I'm totally confused
Posted by ThatAd8710@reddit | learnprogramming | View on Reddit | 4 comments
Hey, I'm second year student in bca I will complete my fourth sem this month but had no idea about what to do next. I'm really confused between a full stack developer and Java developer. I don't know which side to choose. Can you please help me choose between this two wisely
crashfrog04@reddit
It’s not like being a doctor, you don’t have to commit to a specialty. You don’t have to “choose” anything.
Main-Ad8879@reddit
A lot of companies say "full stack" and they mean a browser UI framework like React and then the web server serving it, probably Node.js using Typescript these days. Everything upstream from that isn't included, and is called "backend". Java tends to handle backend.

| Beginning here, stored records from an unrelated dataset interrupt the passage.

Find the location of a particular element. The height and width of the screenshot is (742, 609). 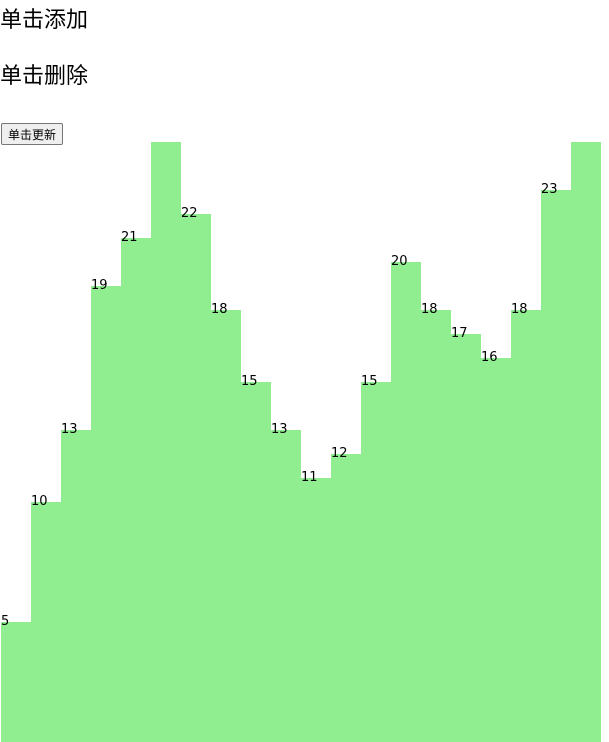

bar-value-label: 19 is located at coordinates (100, 286).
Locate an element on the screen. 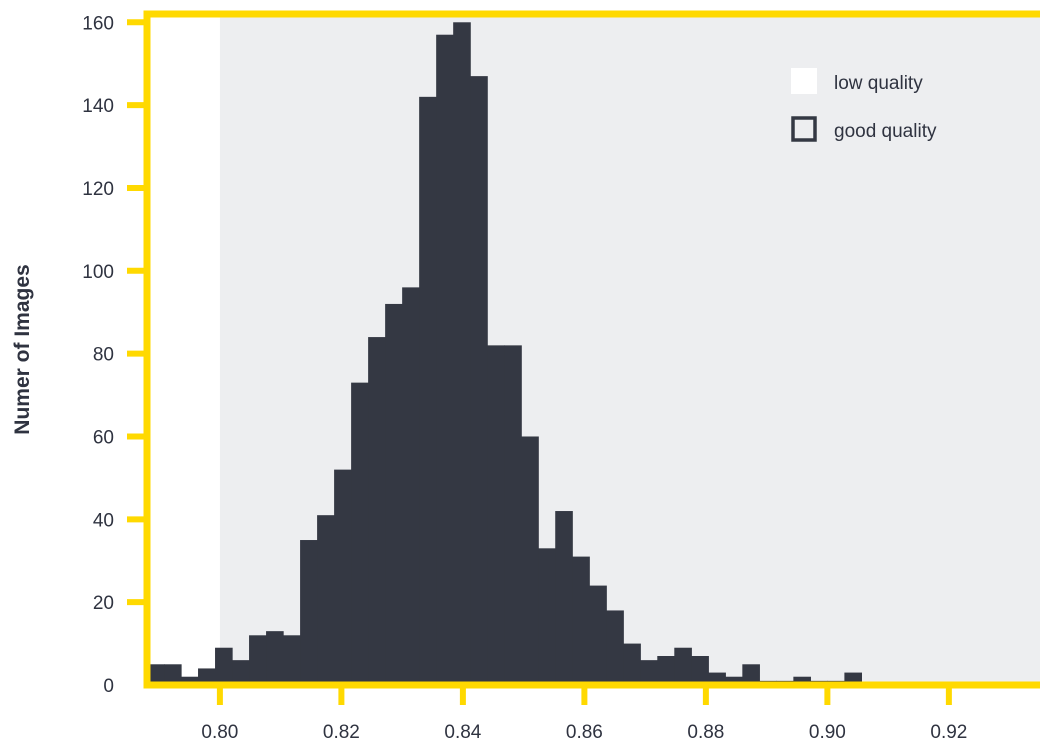 This screenshot has width=1040, height=745. x-tick-label: 0.80 is located at coordinates (220, 732).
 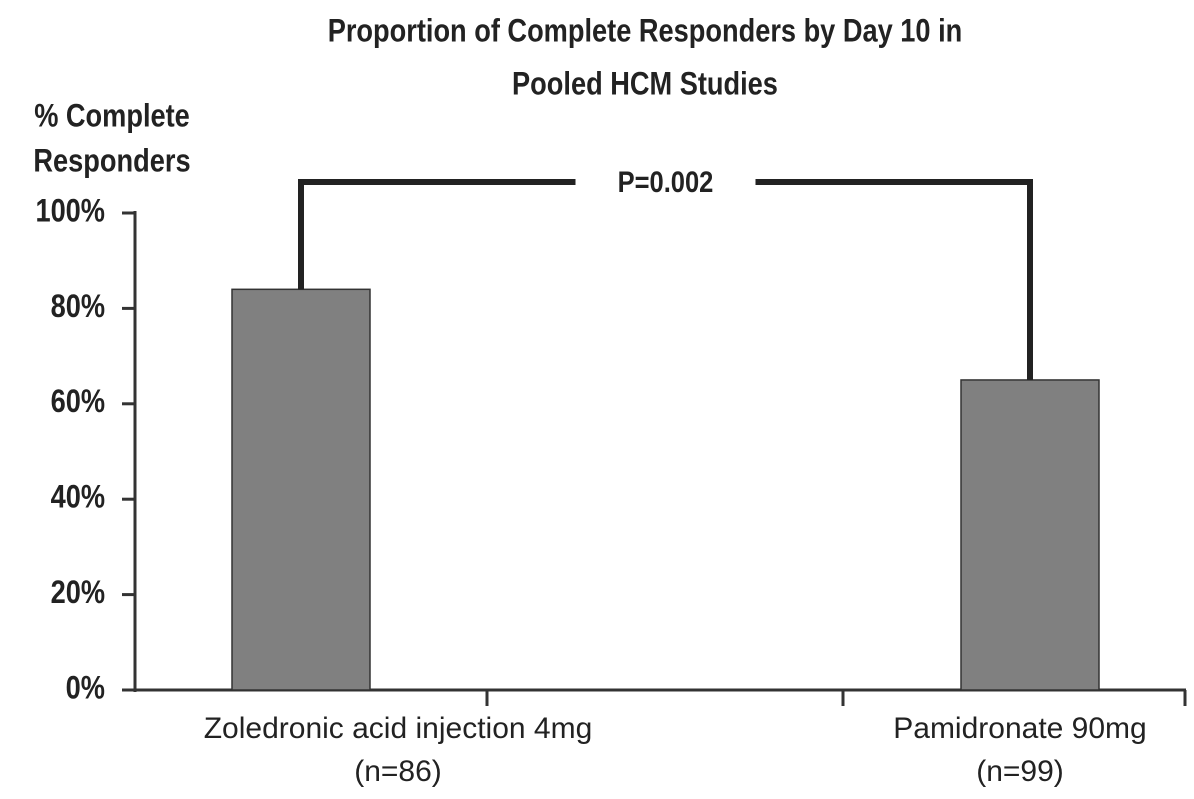 I want to click on x-tick-note: (n=86), so click(x=398, y=772).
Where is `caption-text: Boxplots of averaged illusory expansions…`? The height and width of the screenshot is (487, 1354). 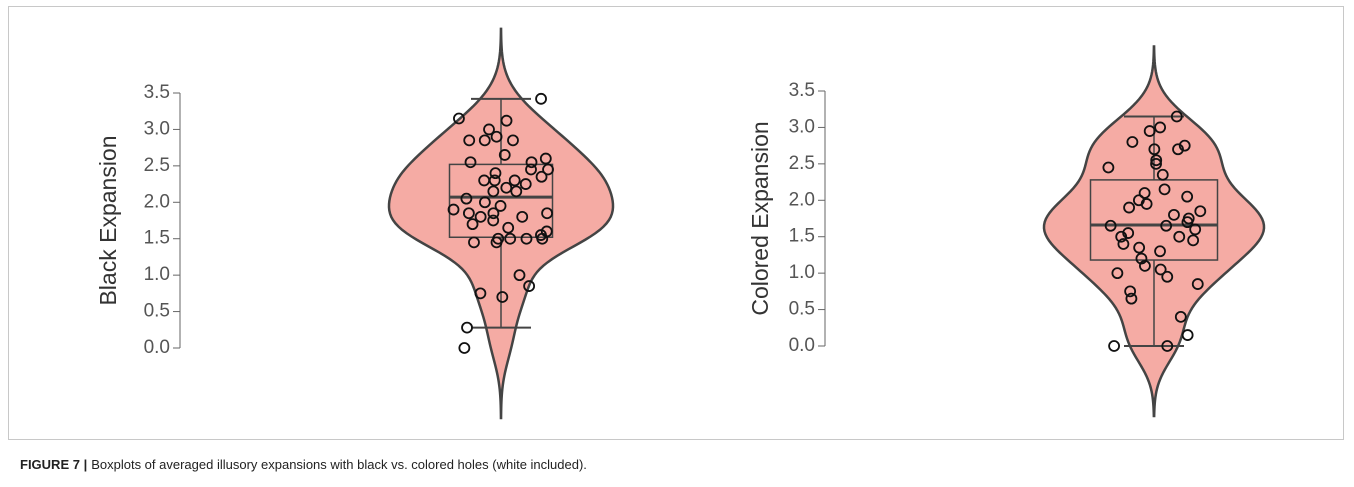 caption-text: Boxplots of averaged illusory expansions… is located at coordinates (339, 464).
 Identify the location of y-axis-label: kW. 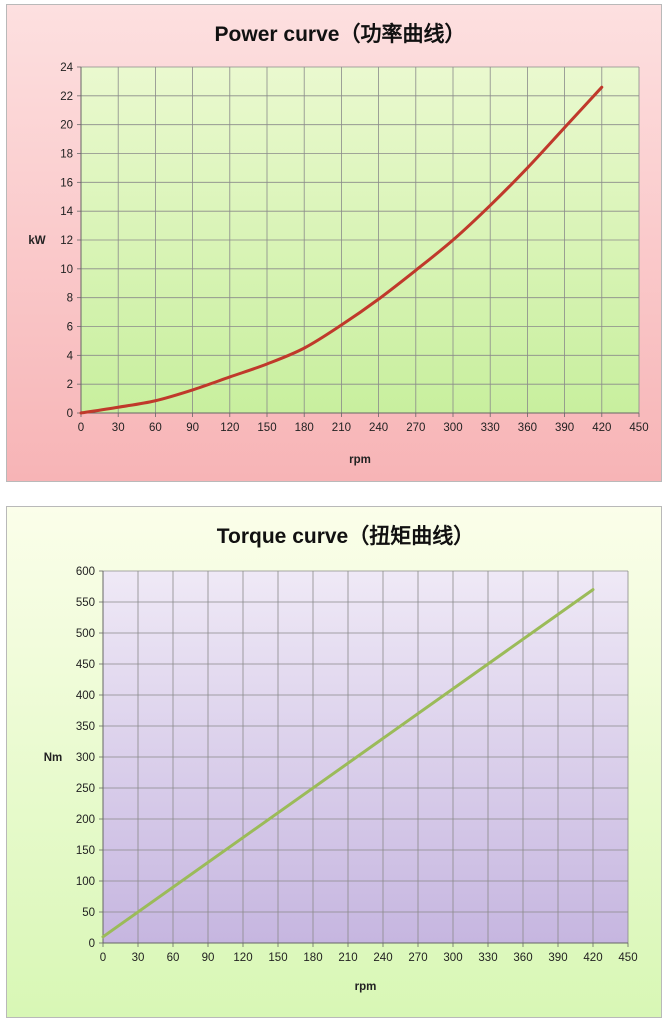
(36, 241).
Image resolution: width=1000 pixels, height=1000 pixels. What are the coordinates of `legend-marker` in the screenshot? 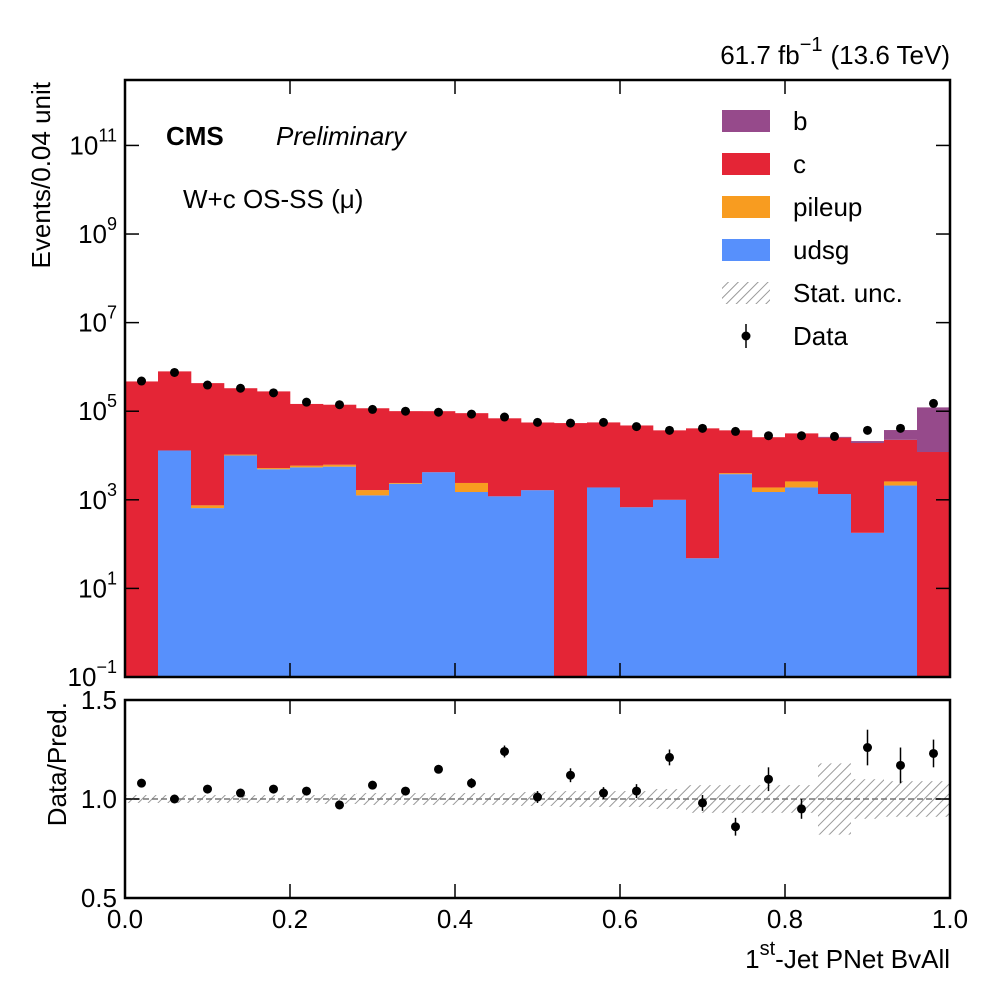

However, there are lots of ways to do the (web) UX layer and Java can easily do it. And in some cases, people say "full stack" and they mean "everything technical". This seems to be more the case for startups, especially the kind where you have five MBA "idea men" getting equity and one techie getting $45 hourly for 40 of the 80 hours they worked and a promise to get a little equity later "once they work the details out". Anyway good luck in this lovely industry.
Last-Progress1675@reddit
Anymore most devs can dabble in full stack if not are indeed full stack, however for learning I’d start with the Java track. It will translate well to almost everything you do
kschang@reddit
You can be both as Java can be used in Full Stack through Spring/SpringBoot. You just have to learn a few other things with it.
So your question doesn't make sense, unless your school's "full stack" is only teaching you one or two tech stacks that doesn't involve Java.
In which case, you didn't give us enough details to help you make a choice.